**RECORDS SUPPLIED**
:::
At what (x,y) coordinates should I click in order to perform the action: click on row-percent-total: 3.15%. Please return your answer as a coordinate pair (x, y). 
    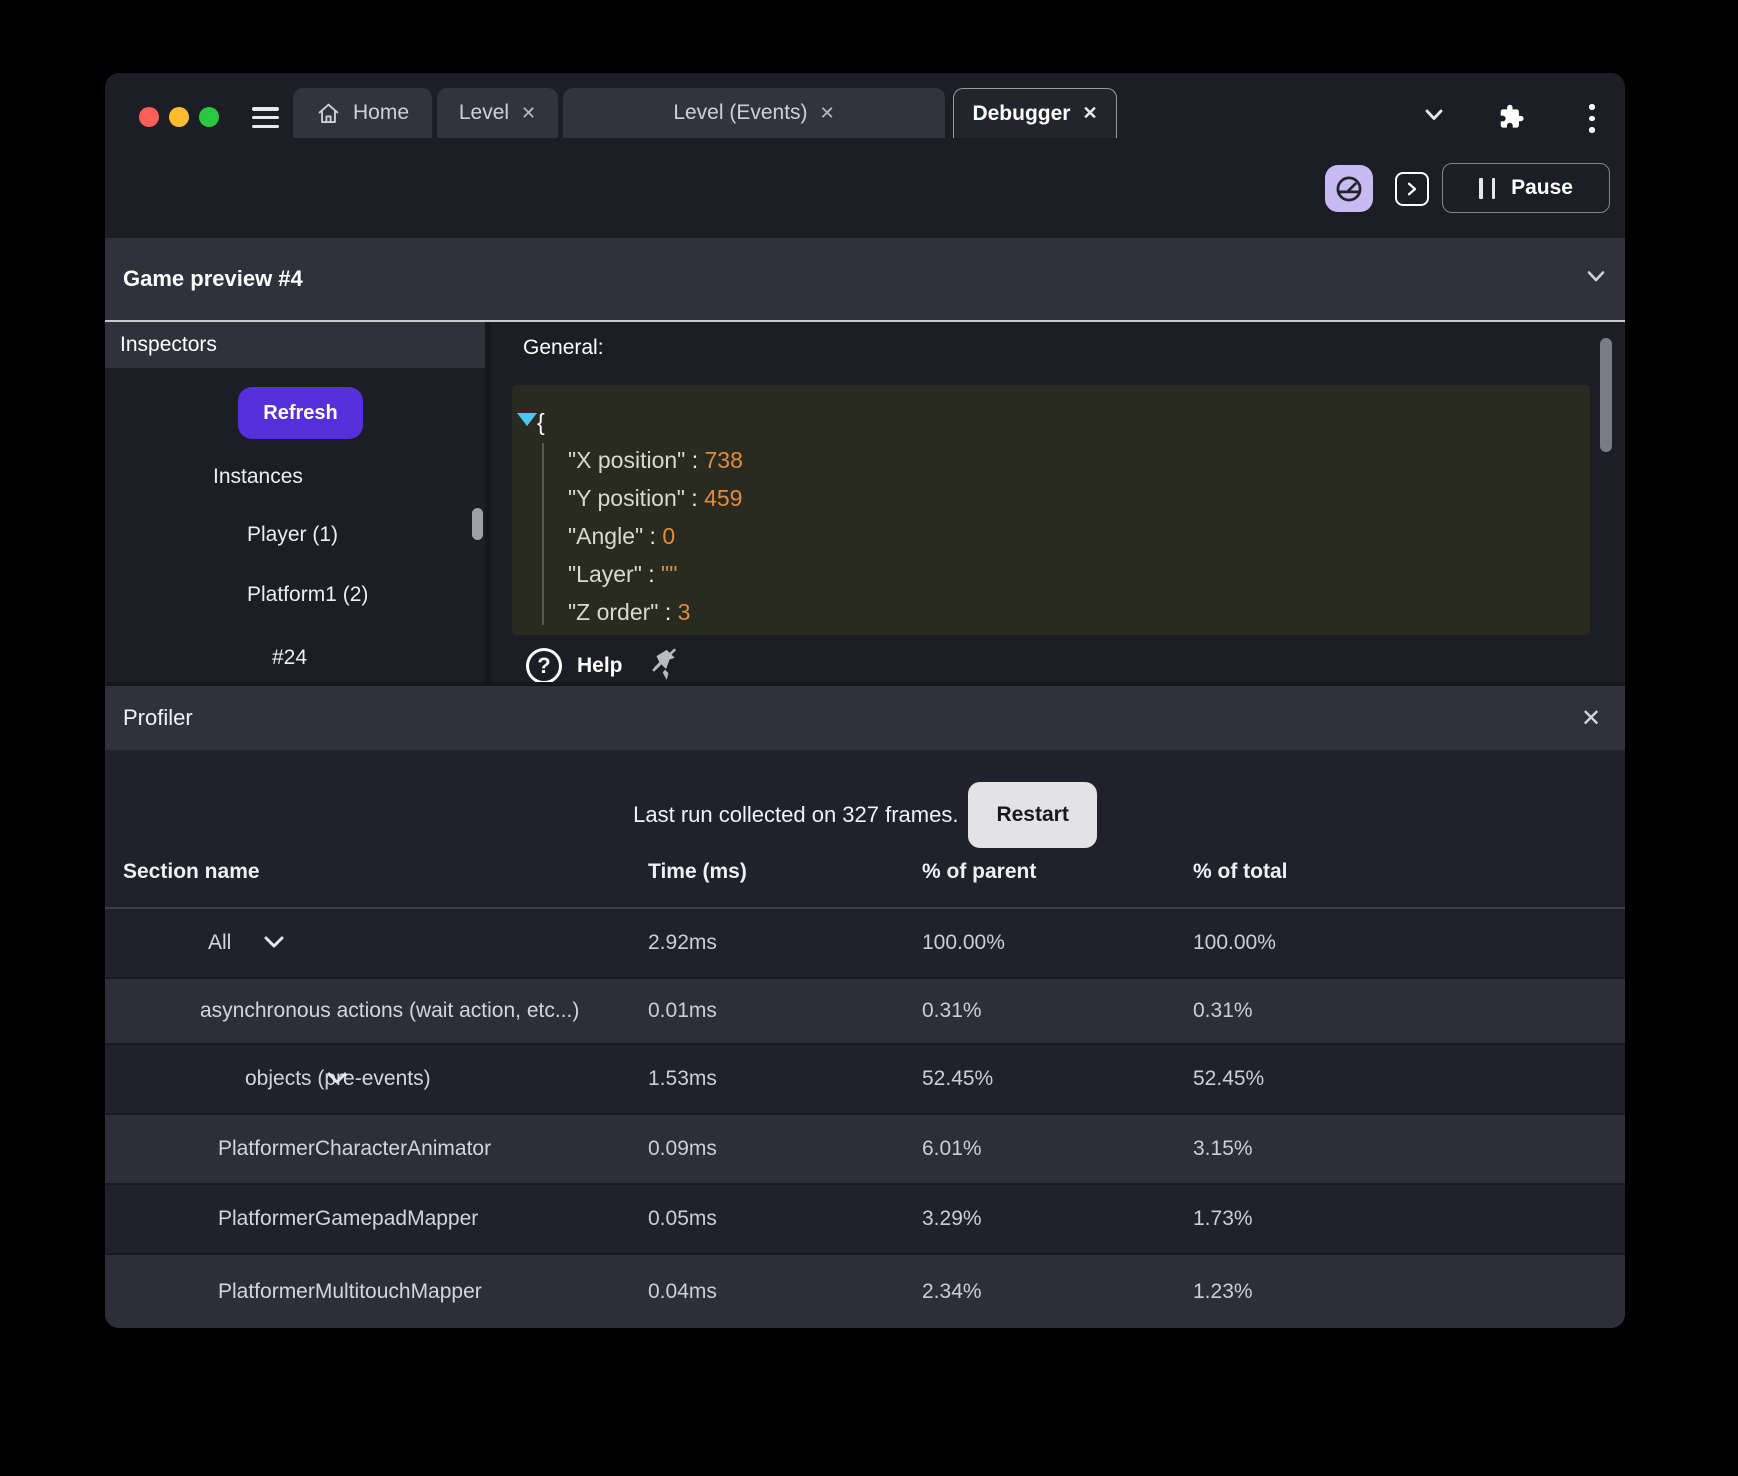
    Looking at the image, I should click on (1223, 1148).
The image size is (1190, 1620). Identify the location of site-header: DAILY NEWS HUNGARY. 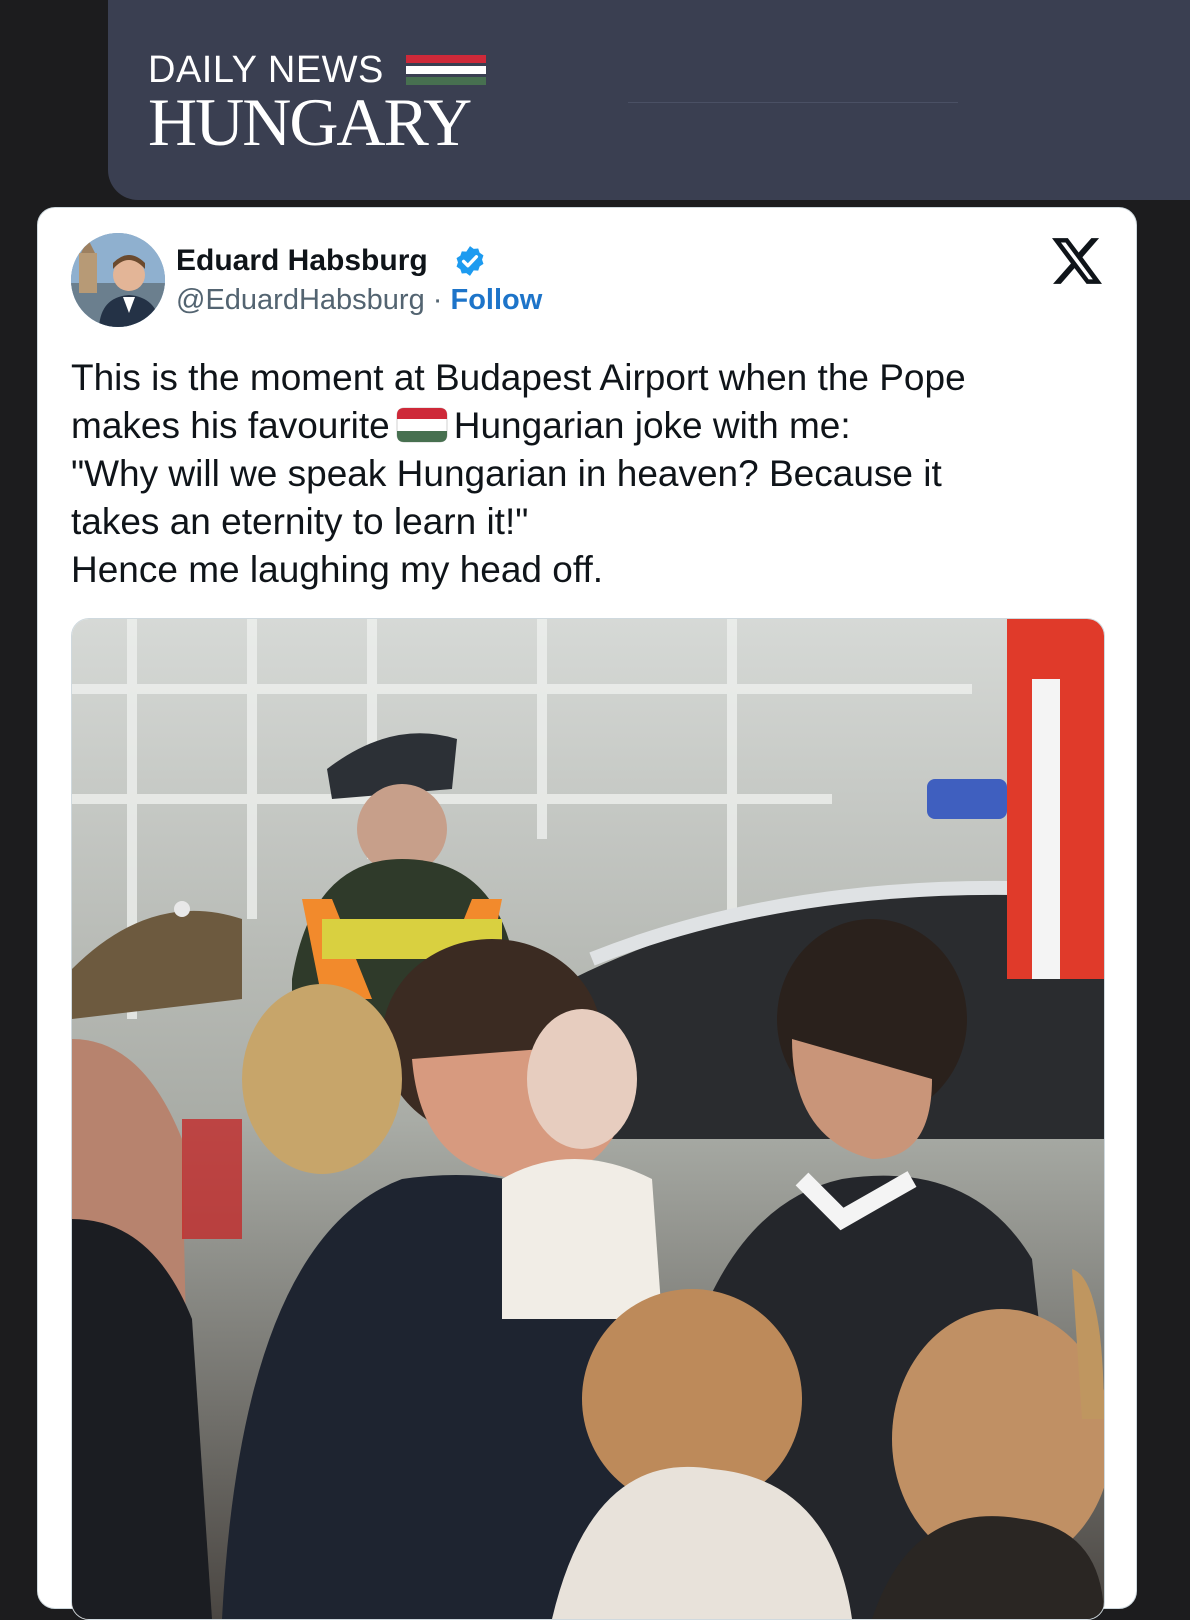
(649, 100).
:::
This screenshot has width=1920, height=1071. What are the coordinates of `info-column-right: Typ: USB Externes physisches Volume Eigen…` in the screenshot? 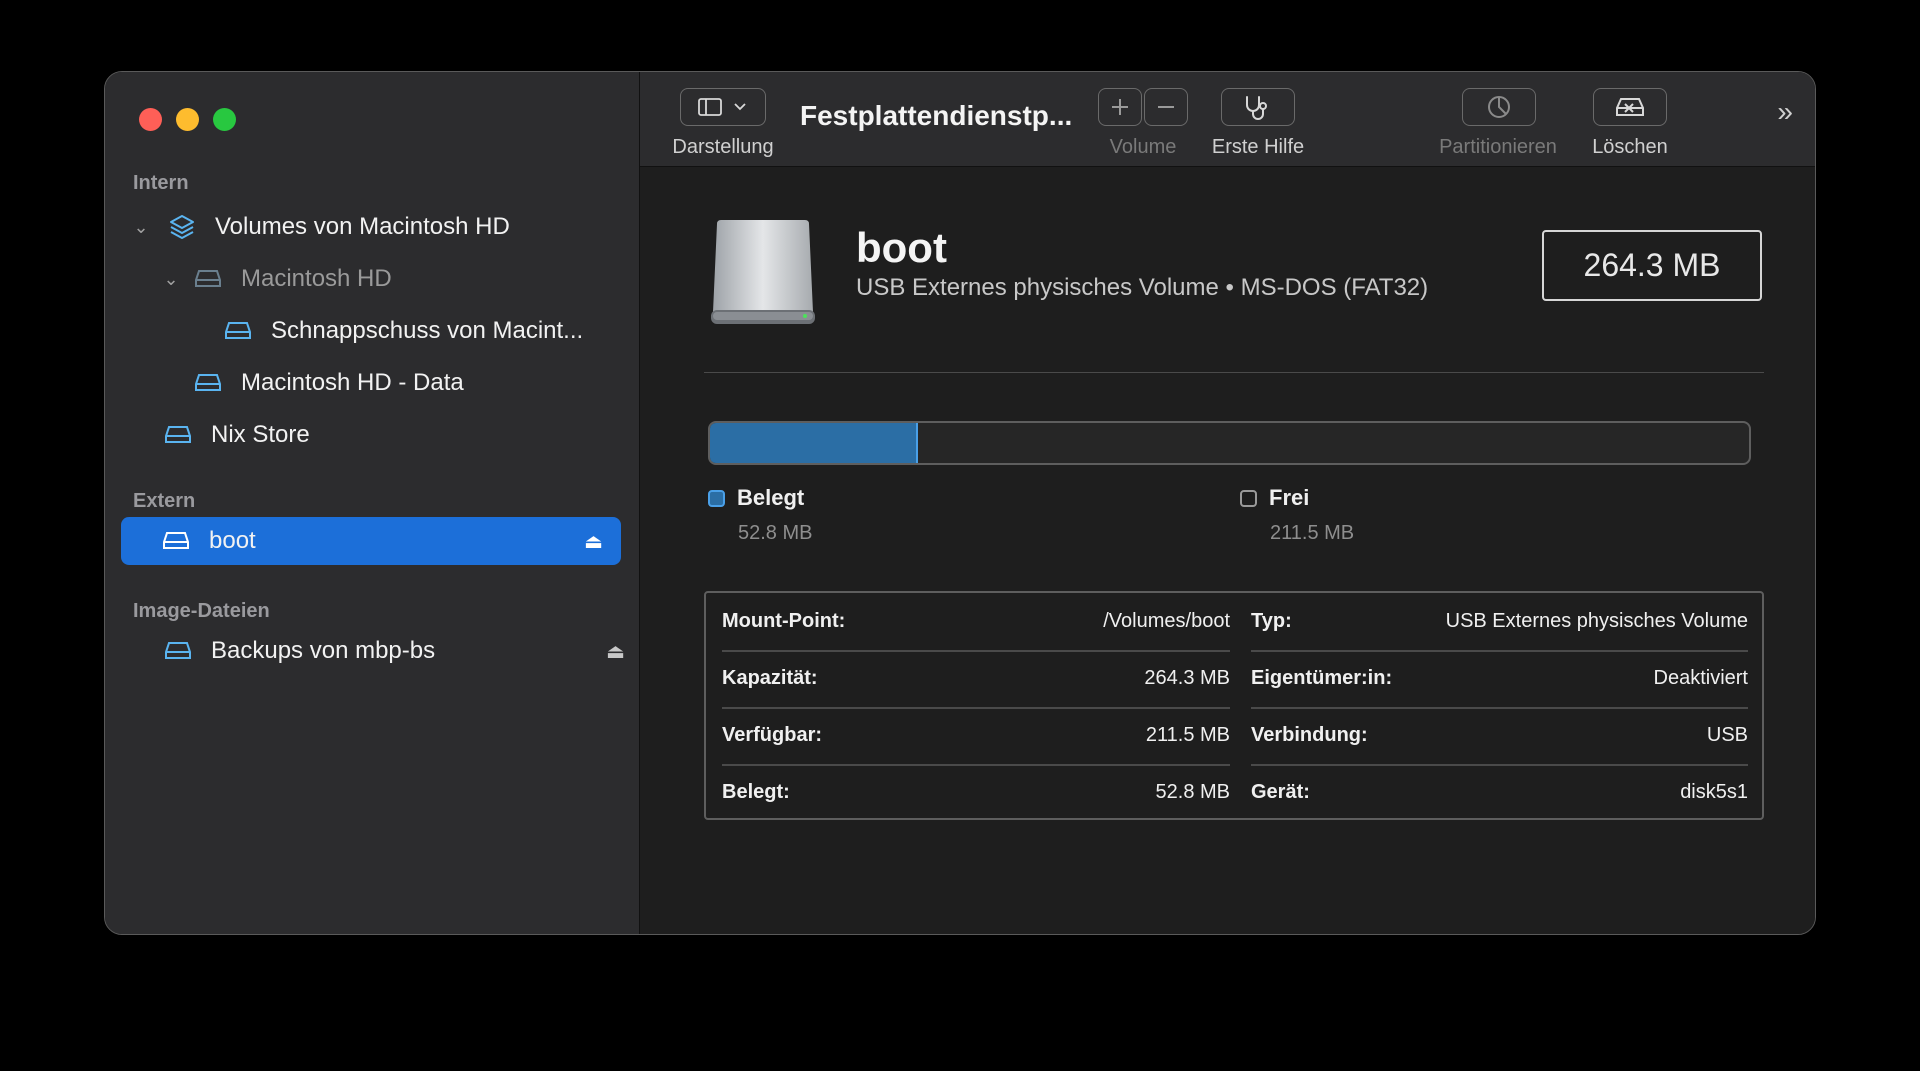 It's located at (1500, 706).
:::
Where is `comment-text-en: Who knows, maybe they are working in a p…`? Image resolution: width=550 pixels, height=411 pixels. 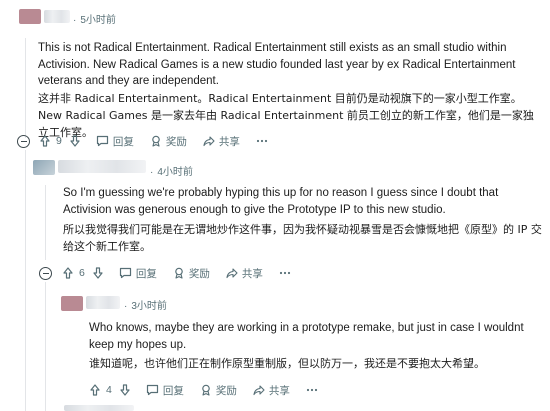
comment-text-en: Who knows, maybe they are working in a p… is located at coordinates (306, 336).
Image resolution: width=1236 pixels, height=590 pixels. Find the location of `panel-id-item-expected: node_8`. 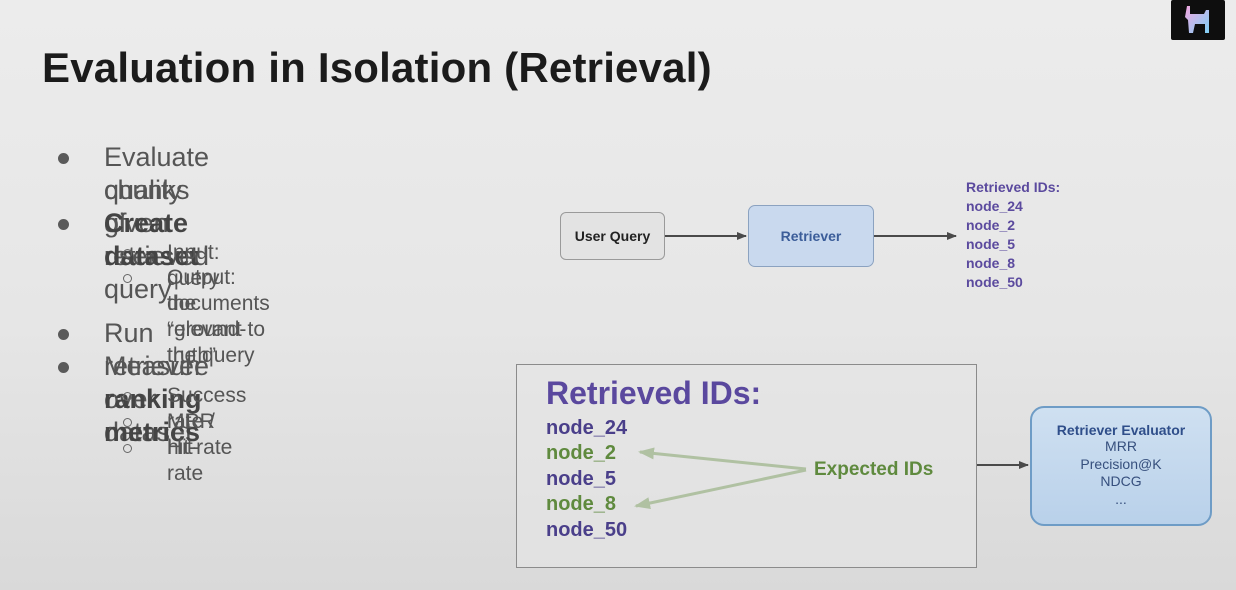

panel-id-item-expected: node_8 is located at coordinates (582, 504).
:::
**WHAT THE TASK REQUIRES**
Rewrite the data from the line containing "At what (x,y)" through the line containing "Looking at the", replacing "coordinate pair" with "pair of numbers" and changing nothing else. Omit the pictures from your version.

**OUTPUT FOR THIS TASK**
At what (x,y) coordinates should I click in order to perform the action: click on row-percent-total: 3.15%. Please return your answer as a pair of numbers (x, y). 
    Looking at the image, I should click on (1223, 1148).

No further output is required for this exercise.